- Birth name: Kathleen Thornhill
- Born: 20 November 1918 Gainsborough, Lincolnshire, England
- Died: 9 March 2005 (aged 86) Largs, Ayrshire, Scotland
- Occupation: Singer

= Kathie Kay =

English singer (1918–2005)

Kathie Kay (born Kathleen Thornhill; 20 November 1918 – 9 March 2005) was a singer from Lincolnshire, known for her radio and television appearances in the Billy Cotton Band Show during the 1950s and 1960s. Her best known recordings are "We Will Make Love" and "A House With Love in It".

==Biography==
Kathie Kay was born Kathleen Thornhill in Gainsborough, Lincolnshire. She began her career as a toddler with the famous Corona Babes Stage School as Connie Wood, then moved on to appear with Hughie Green as head girl in his gang show; he was later best man at her wedding.
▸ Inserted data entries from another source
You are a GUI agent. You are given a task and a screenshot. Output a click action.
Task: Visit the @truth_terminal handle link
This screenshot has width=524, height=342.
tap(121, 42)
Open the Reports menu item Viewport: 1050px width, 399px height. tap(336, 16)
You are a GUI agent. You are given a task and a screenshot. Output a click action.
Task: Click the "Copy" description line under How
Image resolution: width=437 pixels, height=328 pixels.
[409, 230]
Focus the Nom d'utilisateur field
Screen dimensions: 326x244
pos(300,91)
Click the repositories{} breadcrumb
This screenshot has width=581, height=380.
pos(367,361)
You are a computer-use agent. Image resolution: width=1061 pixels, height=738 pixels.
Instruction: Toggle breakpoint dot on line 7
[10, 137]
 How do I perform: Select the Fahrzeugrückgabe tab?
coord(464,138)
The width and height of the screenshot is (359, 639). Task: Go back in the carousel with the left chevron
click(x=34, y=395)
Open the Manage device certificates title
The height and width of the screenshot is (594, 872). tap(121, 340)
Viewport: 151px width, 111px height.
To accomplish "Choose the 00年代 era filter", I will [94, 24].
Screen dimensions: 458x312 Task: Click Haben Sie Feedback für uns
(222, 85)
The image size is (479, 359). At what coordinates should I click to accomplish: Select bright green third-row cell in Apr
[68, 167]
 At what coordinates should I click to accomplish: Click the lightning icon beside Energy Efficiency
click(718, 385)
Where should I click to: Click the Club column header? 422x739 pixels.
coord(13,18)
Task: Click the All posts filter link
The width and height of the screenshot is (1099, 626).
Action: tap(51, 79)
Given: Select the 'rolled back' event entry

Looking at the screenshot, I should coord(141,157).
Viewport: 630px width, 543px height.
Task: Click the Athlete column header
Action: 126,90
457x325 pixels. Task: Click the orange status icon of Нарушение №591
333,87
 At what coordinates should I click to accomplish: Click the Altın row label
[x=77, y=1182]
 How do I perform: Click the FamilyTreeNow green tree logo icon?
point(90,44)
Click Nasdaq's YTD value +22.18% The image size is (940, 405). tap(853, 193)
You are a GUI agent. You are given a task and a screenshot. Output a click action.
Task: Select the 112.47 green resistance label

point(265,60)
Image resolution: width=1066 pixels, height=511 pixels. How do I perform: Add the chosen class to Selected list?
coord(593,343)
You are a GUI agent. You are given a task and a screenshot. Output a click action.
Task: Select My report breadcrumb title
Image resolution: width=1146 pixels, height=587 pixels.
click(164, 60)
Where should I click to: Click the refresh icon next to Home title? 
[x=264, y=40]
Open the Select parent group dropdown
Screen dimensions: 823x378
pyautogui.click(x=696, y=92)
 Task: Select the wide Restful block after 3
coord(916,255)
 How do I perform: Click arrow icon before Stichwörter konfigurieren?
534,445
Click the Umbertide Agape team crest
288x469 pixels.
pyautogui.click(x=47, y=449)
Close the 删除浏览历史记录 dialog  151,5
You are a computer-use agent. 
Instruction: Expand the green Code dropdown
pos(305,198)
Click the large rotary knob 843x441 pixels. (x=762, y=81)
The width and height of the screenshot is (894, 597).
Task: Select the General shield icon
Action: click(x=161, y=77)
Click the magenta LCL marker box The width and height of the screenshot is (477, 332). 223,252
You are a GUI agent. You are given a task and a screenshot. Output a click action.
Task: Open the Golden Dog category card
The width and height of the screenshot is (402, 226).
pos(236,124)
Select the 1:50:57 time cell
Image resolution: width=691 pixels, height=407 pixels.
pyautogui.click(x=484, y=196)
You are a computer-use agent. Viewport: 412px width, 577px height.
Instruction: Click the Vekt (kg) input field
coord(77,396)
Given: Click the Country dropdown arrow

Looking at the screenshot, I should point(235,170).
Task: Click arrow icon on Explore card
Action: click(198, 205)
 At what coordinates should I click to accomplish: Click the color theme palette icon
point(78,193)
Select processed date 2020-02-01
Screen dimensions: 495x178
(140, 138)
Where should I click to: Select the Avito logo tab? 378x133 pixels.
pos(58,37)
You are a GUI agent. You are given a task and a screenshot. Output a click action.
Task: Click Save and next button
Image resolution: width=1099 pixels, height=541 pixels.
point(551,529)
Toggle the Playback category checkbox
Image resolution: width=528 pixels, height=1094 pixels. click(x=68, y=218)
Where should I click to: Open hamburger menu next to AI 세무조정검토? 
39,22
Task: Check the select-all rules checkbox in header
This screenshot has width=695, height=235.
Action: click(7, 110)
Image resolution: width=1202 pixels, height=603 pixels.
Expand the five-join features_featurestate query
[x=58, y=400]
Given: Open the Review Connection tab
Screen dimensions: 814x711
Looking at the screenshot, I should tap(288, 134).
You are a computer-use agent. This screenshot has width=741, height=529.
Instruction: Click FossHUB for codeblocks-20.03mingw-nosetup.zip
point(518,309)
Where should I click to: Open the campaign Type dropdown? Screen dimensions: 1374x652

She was spotted by Billy Cotton, and first performed with him on radio in 1949, making the move to television and remaining until the show ended in 1968. She also worked with Harry Lauder and George Formby. For many years she presented her own programme on Scottish Television, where she was dubbed 'the Fireside Girl'. She was married to the Scottish impresario Archie McCulloch, who died in September 1997.

She died from Alzheimer's disease, in Largs, Scotland, at the age of 86, and was survived by three sons: Stewart McCulloch OBE, Donald McCulloch and Ken McCulloch.